A maioria dos créditos identificados está em empresas com contabilidade regular. A revisão jurídica retroativa é diferente da apuração corrente — e complementar a ela.
Administrativa ou judicial: qual via?
Créditos reconhecidos e sem controvérsia relevante costumam ser recuperados por compensação administrativa (via PER/DCOMP), mais rápida e sem custo processual. Créditos que dependem de tese contestada pela Fazenda ou de valor expressivo podem exigir a via judicial. A escolha não é aleatória: depende do fundamento, do valor e do perfil de risco da empresa.
O prazo de cinco anos
O direito de pleitear a restituição prescreve em cinco anos, contados de cada pagamento indevido. O prazo corre independentemente da via escolhida — por isso, quanto antes o diagnóstico acontece, mais períodos ainda estão dentro da janela recuperável.
Por onde começar?
O ponto de partida é o diagnóstico: apurar, com base nos arquivos digitais (SPED, EFD) e nas declarações, quais créditos existem, qual o fundamento de cada um e qual a via mais vantajosa. É o trabalho de recuperação de créditos tributários, que avalia a tese antes de qualquer protocolo — para recuperar com segurança, não no escuro.
Perguntas frequentes
O que pode ser recuperado na recuperação de créditos tributários?
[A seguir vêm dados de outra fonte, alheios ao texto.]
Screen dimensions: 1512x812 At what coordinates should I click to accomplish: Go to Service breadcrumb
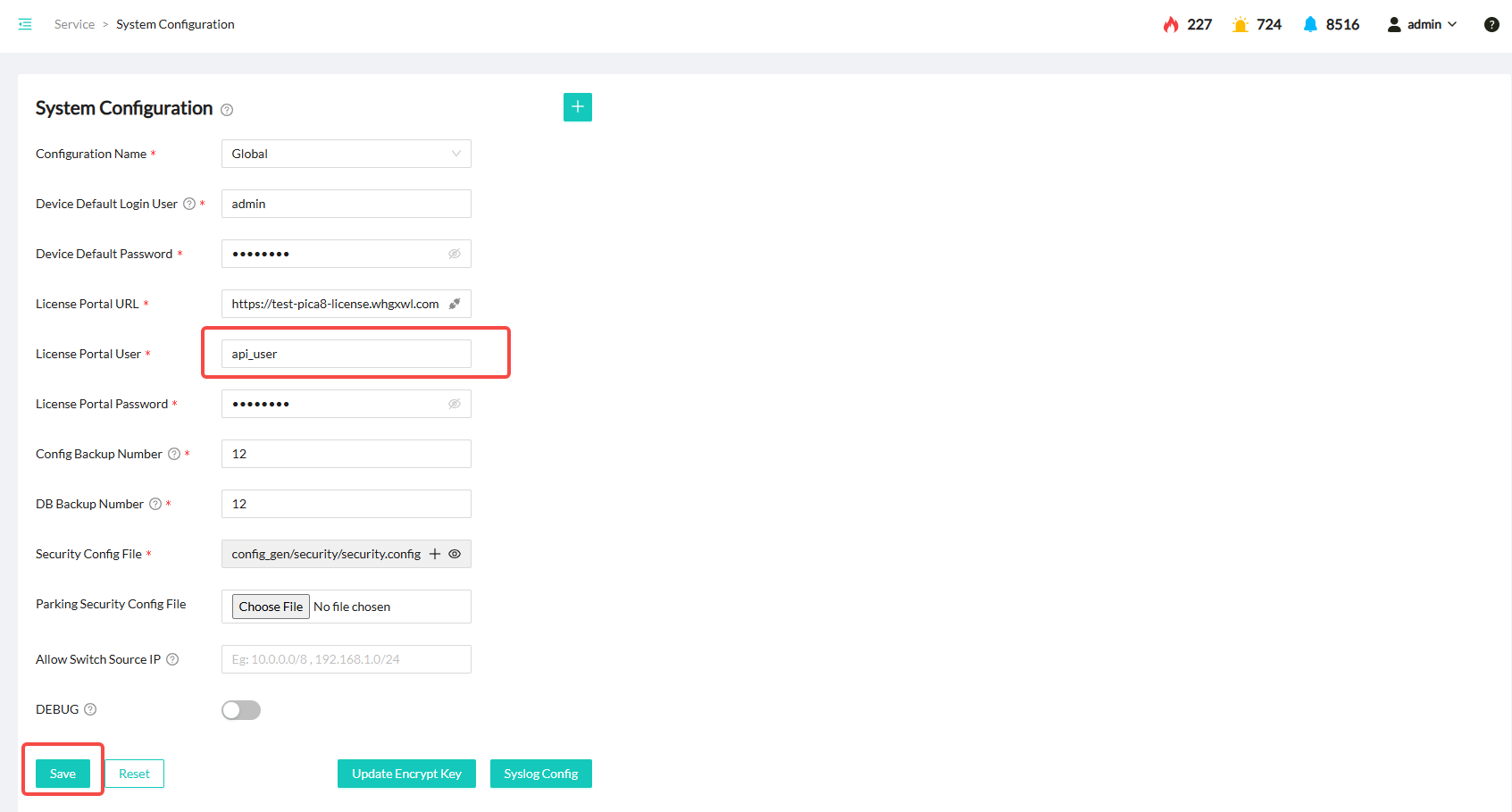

Tributos pagos indevidamente ou a maior nos últimos cinco anos — o que inclui desde erros de cálculo até teses consolidadas, como a exclusão do ICMS da base do PIS/Cofins, créditos de PIS/Cofins sobre insumos, contribuições previdenciárias sobre verbas indenizatórias e recolhimentos a maior de IRPJ/CSLL.
Qual o prazo para recuperar tributos pagos a mais?
Cinco anos, contados de cada pagamento indevido (art. 168 do CTN). O prazo corre de forma contínua, independentemente da via escolhida, por isso o diagnóstico deve ser feito o quanto antes para não perder períodos recuperáveis.
A recuperação é feita pela via administrativa ou judicial?
Depende do crédito. Créditos reconhecidos e sem controvérsia costumam ser recuperados por compensação administrativa (PER/DCOMP), mais rápida e sem custo processual. Créditos baseados em tese contestada ou de valor expressivo podem exigir ação judicial. A análise prévia define o melhor caminho.
Meu contador já não teria identificado se houvesse créditos?
Não necessariamente. O contador realiza a apuração e a escrituração correntes — função essencial e diferente da revisão jurídica retroativa, que cruza o histórico fiscal com a jurisprudência para identificar teses aplicáveis. São funções complementares; a maioria dos créditos aparece em empresas com contabilidade regular.